Były święta, odetchnęliśmy i teraz czas zabrać się za pożegnanie 2014 roku. Na początku prowadzenia bloga w ogóle nie przyłożyłam się do tego typu postu, rok temu coś tam nabazgrałam a dzisiaj chcę zrobić porządne podsumowanie.

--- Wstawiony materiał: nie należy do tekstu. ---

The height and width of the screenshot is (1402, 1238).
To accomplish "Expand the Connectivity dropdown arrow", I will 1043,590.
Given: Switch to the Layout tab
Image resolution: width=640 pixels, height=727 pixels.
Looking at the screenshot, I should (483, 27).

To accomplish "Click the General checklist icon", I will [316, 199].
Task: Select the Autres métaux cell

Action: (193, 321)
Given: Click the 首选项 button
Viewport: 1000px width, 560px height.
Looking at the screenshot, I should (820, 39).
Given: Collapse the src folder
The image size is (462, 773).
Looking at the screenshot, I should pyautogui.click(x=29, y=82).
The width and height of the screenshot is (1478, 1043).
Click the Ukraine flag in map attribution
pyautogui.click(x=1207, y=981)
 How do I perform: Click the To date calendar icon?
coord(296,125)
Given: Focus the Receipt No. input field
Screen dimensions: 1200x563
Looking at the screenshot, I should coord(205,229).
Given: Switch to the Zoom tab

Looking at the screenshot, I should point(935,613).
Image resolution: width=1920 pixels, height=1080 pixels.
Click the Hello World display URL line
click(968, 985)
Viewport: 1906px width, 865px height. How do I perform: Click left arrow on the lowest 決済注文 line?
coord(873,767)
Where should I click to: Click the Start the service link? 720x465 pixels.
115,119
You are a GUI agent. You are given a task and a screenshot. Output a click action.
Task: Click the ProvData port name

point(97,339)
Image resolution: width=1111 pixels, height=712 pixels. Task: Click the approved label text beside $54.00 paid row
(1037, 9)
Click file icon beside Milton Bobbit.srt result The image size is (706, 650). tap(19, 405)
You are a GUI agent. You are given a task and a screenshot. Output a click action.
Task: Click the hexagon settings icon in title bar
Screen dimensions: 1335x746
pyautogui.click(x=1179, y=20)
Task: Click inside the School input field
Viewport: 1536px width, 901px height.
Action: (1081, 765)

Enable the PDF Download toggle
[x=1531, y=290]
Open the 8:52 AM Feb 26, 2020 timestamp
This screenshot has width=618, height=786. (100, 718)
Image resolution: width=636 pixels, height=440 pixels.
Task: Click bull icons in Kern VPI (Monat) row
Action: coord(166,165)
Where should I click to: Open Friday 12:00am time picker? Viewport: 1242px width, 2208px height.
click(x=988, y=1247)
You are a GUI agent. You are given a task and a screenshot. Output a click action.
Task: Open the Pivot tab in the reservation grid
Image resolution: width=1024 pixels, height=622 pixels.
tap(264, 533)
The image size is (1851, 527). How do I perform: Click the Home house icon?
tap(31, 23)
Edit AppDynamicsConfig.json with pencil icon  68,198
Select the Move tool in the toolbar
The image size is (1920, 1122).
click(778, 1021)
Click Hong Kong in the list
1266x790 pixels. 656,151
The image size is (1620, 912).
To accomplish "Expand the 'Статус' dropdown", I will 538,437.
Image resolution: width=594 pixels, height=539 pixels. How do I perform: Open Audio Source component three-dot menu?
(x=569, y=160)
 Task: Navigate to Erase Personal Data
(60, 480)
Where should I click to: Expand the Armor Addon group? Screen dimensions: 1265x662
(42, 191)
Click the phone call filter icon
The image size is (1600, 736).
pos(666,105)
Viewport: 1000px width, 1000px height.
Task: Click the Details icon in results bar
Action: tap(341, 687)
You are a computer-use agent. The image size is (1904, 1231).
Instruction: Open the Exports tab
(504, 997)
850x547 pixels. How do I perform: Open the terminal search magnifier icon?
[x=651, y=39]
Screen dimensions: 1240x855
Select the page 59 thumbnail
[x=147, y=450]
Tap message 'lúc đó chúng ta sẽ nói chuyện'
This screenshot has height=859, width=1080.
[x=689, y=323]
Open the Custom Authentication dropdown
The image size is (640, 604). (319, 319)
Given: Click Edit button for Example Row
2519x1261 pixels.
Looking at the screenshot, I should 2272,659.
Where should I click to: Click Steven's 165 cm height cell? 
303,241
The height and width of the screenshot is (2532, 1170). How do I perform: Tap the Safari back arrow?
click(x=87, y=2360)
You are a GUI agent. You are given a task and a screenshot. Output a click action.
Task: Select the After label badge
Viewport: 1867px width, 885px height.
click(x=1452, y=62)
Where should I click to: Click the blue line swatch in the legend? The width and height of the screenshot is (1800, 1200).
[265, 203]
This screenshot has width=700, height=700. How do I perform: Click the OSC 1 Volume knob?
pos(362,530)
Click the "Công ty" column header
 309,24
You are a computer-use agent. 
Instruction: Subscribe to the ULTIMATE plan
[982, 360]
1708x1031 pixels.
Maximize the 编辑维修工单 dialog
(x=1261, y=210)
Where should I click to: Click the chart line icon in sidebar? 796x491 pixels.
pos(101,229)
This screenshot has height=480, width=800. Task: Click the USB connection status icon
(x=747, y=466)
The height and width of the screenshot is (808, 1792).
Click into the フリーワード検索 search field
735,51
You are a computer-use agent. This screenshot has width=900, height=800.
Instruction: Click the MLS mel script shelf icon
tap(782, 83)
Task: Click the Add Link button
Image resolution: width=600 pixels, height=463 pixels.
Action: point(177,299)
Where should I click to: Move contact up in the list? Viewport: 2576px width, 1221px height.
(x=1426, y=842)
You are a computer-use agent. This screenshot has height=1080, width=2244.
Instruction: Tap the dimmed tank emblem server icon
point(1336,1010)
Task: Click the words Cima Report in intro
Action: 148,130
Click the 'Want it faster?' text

A więc jakim rokiem był rok 2014? Gdybym miała określić jednym słowem powiedziałabym że spokojnym. Żadnych burzliwych okresów, żadnych znacznych sukcesów. Oczywiście były chwile gorsze (jak np zagrożenie z matematyki i fizyki buu) i lepsze. Poniżej w skrócie (albo w wyolbrzymieniu) przedstawię ten jakże ukojny rok zaczynając od dobrych rzeczy, przechodząc do tych gorszych a kończąc na drobnych postanowieniach.
Zacznijmy od miłości
Spędziłam 2 lata i 4 miesiące z moim chłopakiem, dzielnie przebrnęliśmy przez nasze kryzysy, bo jak to w każdym związku - kłótnie być muszą. Nadal się sobą nie nudzimy, nadal się kochamy :*
Przyjaźnie, znajomi
tutaj szalała burza, oj moocno. Przeszłam przez dwie mocniejsze sprzeczki, pierwsza była totalnym głupstwem i dobrze, że się wyjaśniła. Druga zaczęła się w pażdzierniku i nie zamierzam zawierać sojuszu *złowrogi śmiech*. Bliżej zaprzyjaźniłam się też z moimi koleżankami z klasy, no bo czas najwyższy.
Wygląd
Zaczęłam w styczniu zwracać uwagę na swoje włosy po tym jak kuzynka przemalowała mi je na zielono. Moim zdaniem widać dosyć duży postęp.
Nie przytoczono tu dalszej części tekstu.